To understand the challenges around childhood obesity in the U.S., you need to take a close look at the lives of children and the households in which their habits are formed.
NPR, the Robert Wood Johnson Foundation and the Harvard School of Public Health, where I’m a researcher, created a unique poll to do that.
The poll looked at what children are actually doing in terms of eating, drinking and physical activity. Are they eating dinner with their families? And what’s on their plate (or TV screen or iPod) when they do?
One thing that makes this poll different from others is that it’s based on a random sample of children, even though adults in the households answered the questions. In order to be sure the findings are representative of children across the country, we needed this random sample of kids.
It’s an important distinction.
In a traditional poll, the research team telephones a random selection of households and asks to speak with a randomly selected adult in the household. Here, the team telephoned a random selection of households with children and asked to speak with an adult about a randomly selected kid in the household.
Another difference is that the polling team went beyond interviews with parents.
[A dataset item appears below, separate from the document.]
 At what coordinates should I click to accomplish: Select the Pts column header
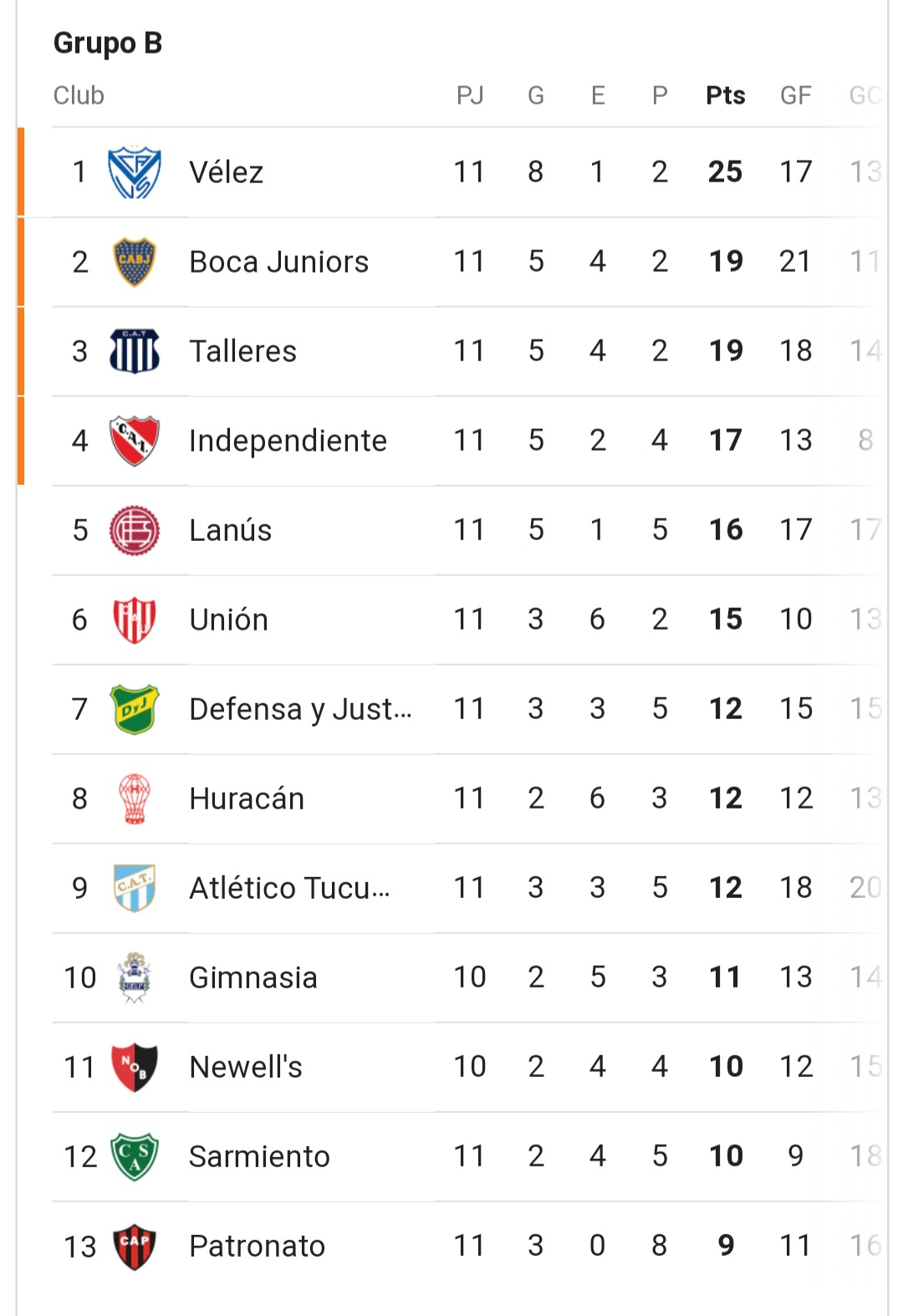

In each case, we interviewed an adult in the household who actually knows what the child does and eats. Another caregiver — rather than a parent — might know that best. This approach allowed us to make sure that kids living in many kinds of households are included.
For most kids, the adult who knows what they eat and what they’re doing in terms of activities does turn out to be a parent. But for some kids, the adult who knows is a grandmother, a foster parent, an uncle or even an adult sibling. We call the respondents “parents” in our reports for simplicity, and we make a note about this in the complete description of our polling methods.